You can then use the **report feature** that uses [Renumics Spotlight](https://github.com/Renumics/spotlight) for visualization to dig into the reasons why a cluster is considered an outlier. For mixed data it can especially make sense to use the inspector view to visualize unstructured data in parallel to visualizing structured data by using Histograms, Scatterplots, and so on.

In [None]:
sg = SliceGuard()
issues = sg.find_issues(df, features=["notes", "variety"], embedding_weights={"notes": 0.5}) # Play with the embedding weights parameter a bit. More fun in richer datasets.

In [None]:
_ = sg.report()

## Check for data slices where models are prone to fail (hard samples, inconsistencies)
Here sliceguard will **train a regression model** and check for data slices where the mse score is particulary bad. You will realize that in general for the model it is hard to determine the proper rating from the notes and variety. However, there are certain patterns you can uncover, especially **uninformative notes** such as "Ex-chateau release" that do not contain any information for generalizing on other data.

In [None]:
# Train the model and predict on the same data (of course in practice you will want to split your data!!!)
# This is only for showing the principle
sg = SliceGuard()
issues = sg.find_issues(df,
                        features=["notes", "variety"],
                        y="rating",
                        n_slices=30,
                        criterion="drop",
                        metric=mean_squared_error,
                        automl_task="regression",
                        automl_time_budget=180
                       ) # also try out drop_reference="parent" for more class-specific results

In [None]:
_ = sg.report()

In [None]:
# Save embeddings for later use in own model example
notes_embeddings = sg.embeddings["notes"]

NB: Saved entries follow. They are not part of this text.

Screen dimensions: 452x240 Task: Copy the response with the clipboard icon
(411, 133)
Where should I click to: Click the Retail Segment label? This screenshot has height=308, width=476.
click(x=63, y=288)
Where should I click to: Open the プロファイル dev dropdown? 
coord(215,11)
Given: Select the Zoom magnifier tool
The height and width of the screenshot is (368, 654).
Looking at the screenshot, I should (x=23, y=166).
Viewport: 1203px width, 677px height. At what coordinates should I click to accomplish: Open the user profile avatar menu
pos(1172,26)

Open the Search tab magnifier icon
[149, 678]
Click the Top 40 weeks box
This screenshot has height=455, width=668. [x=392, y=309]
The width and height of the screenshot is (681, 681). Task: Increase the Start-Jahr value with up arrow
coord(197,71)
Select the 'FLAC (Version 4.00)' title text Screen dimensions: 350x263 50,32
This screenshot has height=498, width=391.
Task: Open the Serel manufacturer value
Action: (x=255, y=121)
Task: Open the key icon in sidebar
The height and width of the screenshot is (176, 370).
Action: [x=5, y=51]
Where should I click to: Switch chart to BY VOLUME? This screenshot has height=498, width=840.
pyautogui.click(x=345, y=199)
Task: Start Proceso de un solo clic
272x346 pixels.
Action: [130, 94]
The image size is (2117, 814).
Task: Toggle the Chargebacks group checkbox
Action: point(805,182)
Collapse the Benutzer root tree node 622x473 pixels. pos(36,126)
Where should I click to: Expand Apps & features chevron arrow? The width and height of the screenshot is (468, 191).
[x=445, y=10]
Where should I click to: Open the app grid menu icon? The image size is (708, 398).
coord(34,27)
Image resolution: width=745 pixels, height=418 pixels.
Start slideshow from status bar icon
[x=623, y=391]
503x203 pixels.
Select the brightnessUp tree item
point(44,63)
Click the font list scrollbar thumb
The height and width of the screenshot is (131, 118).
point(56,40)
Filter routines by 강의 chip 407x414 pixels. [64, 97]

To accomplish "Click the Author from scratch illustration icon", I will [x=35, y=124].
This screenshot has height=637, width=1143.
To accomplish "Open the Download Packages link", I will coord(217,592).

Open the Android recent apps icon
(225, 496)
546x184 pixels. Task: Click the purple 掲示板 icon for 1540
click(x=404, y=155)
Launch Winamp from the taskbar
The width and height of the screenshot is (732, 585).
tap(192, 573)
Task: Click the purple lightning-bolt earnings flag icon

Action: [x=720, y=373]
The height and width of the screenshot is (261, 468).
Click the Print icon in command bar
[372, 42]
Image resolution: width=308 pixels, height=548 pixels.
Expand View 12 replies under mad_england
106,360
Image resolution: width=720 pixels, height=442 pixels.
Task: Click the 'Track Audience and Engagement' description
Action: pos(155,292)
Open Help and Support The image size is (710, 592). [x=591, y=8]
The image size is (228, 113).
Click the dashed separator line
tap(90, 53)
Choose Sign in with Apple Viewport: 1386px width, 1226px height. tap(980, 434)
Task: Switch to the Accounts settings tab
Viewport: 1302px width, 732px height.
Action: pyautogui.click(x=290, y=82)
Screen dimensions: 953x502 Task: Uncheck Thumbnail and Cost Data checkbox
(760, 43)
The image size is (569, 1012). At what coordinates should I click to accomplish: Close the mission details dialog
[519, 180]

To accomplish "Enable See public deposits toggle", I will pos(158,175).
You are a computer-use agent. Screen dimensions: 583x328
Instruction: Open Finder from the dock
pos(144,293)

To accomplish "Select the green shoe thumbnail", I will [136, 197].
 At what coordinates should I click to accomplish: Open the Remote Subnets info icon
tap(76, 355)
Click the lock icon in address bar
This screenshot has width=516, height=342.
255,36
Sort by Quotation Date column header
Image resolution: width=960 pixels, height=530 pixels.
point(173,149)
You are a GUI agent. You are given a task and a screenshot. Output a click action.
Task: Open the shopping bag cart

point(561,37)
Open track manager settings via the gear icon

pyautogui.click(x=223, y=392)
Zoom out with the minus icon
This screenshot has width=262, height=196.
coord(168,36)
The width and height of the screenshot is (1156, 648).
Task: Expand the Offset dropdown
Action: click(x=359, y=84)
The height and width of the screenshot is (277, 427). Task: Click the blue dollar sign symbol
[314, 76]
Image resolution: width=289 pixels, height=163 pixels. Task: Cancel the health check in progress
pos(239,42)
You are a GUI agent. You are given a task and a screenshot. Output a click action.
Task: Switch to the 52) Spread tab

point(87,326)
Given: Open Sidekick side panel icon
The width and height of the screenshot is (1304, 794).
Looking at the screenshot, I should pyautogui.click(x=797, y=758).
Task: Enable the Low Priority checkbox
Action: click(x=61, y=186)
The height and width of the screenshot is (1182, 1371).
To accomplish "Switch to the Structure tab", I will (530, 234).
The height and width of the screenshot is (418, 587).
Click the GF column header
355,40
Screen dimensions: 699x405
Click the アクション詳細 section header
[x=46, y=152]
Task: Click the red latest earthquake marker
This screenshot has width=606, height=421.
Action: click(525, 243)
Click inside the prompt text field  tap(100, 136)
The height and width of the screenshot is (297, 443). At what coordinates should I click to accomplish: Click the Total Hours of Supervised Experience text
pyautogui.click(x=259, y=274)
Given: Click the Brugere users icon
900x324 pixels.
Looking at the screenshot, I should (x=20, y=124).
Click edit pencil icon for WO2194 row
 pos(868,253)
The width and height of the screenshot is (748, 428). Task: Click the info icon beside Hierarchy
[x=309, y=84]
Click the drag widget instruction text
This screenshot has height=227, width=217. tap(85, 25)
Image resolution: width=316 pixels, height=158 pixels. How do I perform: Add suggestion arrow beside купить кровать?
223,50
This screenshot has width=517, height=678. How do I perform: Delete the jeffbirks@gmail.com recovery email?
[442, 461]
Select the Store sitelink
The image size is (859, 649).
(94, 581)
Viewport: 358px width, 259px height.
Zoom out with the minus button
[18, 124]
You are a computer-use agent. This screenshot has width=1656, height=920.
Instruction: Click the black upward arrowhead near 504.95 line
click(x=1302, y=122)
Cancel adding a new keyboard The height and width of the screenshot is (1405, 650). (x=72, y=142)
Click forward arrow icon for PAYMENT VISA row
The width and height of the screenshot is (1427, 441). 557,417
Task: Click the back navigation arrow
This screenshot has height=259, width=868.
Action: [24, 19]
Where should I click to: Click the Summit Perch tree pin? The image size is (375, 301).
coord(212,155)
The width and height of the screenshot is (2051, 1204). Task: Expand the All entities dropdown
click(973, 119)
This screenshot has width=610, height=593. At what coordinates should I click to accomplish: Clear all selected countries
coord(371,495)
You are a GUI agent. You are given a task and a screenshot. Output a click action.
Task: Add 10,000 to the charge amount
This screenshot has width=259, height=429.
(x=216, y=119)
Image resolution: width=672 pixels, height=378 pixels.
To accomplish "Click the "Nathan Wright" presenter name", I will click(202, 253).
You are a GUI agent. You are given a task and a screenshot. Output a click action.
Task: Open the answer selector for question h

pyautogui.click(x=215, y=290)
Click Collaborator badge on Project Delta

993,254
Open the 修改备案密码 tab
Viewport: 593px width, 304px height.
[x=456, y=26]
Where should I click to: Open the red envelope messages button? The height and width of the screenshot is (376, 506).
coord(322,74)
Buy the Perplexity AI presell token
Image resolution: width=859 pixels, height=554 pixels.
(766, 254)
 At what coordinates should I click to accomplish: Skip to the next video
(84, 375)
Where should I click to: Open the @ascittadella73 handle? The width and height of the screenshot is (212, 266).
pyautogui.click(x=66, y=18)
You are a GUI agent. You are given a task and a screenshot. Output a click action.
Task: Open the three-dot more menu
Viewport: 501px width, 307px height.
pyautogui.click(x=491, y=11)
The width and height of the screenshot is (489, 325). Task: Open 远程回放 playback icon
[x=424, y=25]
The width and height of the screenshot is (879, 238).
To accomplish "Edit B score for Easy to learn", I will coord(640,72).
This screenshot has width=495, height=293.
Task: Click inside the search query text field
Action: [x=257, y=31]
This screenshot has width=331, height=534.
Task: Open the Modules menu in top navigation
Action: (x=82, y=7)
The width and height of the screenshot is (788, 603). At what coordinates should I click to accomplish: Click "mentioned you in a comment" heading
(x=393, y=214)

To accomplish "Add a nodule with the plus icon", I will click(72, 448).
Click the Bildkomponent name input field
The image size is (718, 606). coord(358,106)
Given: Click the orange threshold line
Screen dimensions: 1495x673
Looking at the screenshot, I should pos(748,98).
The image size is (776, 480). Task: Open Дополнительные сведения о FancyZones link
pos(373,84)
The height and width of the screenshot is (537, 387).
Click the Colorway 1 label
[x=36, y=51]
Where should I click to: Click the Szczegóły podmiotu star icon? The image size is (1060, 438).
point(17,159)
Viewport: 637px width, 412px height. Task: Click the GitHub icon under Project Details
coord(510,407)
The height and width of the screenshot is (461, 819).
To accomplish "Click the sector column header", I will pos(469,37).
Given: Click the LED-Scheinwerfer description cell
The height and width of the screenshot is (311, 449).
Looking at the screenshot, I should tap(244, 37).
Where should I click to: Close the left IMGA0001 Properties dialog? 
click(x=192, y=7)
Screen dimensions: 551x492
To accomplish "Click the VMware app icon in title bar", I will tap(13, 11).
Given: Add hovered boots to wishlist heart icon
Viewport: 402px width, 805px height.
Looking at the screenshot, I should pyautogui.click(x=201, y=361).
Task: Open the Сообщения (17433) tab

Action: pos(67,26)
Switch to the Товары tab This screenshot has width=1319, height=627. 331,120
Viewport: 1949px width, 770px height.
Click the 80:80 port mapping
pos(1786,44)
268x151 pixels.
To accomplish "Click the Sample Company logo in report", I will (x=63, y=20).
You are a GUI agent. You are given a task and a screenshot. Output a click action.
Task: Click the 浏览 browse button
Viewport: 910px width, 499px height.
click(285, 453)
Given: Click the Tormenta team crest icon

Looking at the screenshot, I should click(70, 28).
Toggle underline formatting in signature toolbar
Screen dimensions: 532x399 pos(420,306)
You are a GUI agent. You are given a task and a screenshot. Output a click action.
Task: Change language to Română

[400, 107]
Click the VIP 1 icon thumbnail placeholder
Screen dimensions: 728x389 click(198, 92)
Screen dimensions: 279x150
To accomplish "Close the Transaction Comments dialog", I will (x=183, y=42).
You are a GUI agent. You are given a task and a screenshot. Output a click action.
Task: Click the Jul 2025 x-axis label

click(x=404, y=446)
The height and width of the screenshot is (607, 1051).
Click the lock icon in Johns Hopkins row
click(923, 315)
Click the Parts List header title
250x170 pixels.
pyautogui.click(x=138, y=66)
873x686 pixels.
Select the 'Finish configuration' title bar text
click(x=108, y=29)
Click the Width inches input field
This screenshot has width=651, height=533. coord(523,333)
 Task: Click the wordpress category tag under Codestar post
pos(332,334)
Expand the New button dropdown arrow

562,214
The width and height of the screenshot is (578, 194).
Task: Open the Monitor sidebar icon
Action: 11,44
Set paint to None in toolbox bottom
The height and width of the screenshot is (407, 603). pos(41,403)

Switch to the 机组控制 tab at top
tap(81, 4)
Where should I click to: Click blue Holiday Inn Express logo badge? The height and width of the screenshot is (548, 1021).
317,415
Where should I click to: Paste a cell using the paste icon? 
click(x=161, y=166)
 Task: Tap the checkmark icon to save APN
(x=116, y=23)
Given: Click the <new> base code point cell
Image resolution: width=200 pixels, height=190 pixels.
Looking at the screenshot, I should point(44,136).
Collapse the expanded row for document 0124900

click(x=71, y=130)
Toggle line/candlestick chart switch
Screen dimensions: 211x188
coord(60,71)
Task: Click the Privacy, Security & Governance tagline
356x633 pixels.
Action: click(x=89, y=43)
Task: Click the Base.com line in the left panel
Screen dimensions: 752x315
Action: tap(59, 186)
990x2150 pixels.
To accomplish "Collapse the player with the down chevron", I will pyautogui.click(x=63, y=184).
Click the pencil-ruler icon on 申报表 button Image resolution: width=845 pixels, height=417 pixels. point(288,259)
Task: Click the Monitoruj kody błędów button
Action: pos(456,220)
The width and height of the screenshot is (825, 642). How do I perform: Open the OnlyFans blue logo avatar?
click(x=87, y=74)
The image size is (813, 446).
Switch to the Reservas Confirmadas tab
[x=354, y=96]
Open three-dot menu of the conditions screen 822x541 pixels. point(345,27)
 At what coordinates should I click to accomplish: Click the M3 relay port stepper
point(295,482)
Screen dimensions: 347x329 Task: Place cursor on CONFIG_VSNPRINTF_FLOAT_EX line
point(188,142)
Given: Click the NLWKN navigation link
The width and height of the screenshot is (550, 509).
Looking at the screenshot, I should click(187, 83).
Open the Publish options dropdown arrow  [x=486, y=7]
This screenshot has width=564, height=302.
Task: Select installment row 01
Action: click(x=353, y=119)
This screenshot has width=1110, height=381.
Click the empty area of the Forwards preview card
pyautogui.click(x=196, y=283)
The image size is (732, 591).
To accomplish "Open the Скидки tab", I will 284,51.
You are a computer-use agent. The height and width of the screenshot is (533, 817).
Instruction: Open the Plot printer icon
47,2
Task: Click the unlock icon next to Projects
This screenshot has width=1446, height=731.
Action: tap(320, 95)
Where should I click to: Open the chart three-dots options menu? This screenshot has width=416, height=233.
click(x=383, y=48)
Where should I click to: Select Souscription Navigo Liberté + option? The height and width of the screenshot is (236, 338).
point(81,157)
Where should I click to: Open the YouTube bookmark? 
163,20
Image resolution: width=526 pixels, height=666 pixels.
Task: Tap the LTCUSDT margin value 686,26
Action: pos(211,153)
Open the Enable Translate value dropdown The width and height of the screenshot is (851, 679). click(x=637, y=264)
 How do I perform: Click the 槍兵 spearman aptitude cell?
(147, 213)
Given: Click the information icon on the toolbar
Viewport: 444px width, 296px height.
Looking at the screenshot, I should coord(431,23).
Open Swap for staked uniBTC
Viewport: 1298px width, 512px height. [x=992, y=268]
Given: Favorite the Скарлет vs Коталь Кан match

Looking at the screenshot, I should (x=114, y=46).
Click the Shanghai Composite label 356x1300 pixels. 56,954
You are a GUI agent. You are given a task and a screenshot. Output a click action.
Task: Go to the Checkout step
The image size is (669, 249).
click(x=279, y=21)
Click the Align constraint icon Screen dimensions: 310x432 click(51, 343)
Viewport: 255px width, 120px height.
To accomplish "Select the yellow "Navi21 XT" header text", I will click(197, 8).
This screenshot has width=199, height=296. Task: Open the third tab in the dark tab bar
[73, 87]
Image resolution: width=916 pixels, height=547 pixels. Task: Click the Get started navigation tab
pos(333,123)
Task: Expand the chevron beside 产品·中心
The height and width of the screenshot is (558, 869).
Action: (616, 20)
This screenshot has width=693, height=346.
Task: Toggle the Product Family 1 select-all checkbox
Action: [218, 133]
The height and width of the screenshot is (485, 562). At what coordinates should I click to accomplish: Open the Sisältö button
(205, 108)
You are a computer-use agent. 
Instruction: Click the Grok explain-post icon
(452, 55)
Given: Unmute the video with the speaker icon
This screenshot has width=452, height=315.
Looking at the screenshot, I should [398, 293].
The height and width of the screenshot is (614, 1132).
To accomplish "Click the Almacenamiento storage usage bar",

## Check for weaknesses of your own model (...and hard samples + inconsistencies)
This shows how to pass your **own model predictions** into sliceguard to find slices that are performing badly according to a supplied metric function. This allows you to uncover **inconsistencies** and samples that are **hard to learn** in no time!

In [None]:
# Train the model and predict on the same data (of course in practice you will want to split your data!!!)
# This is only for showing the principle
clf = SVR()
clf.fit(notes_embeddings, df["rating"])
df["predictions"] = clf.predict(notes_embeddings)

In [None]:
# Pass the predictions to sliceguard and uncover hard samples and inconsistencies.
sg = SliceGuard()
issues = sg.find_issues(df,
                        features=["notes"],
                        y="rating",
                        y_pred="predictions",
                        metric=mean_squared_error,
                        metric_mode="min",
                        precomputed_embeddings={"notes": notes_embeddings})

In [None]:
_ = sg.report()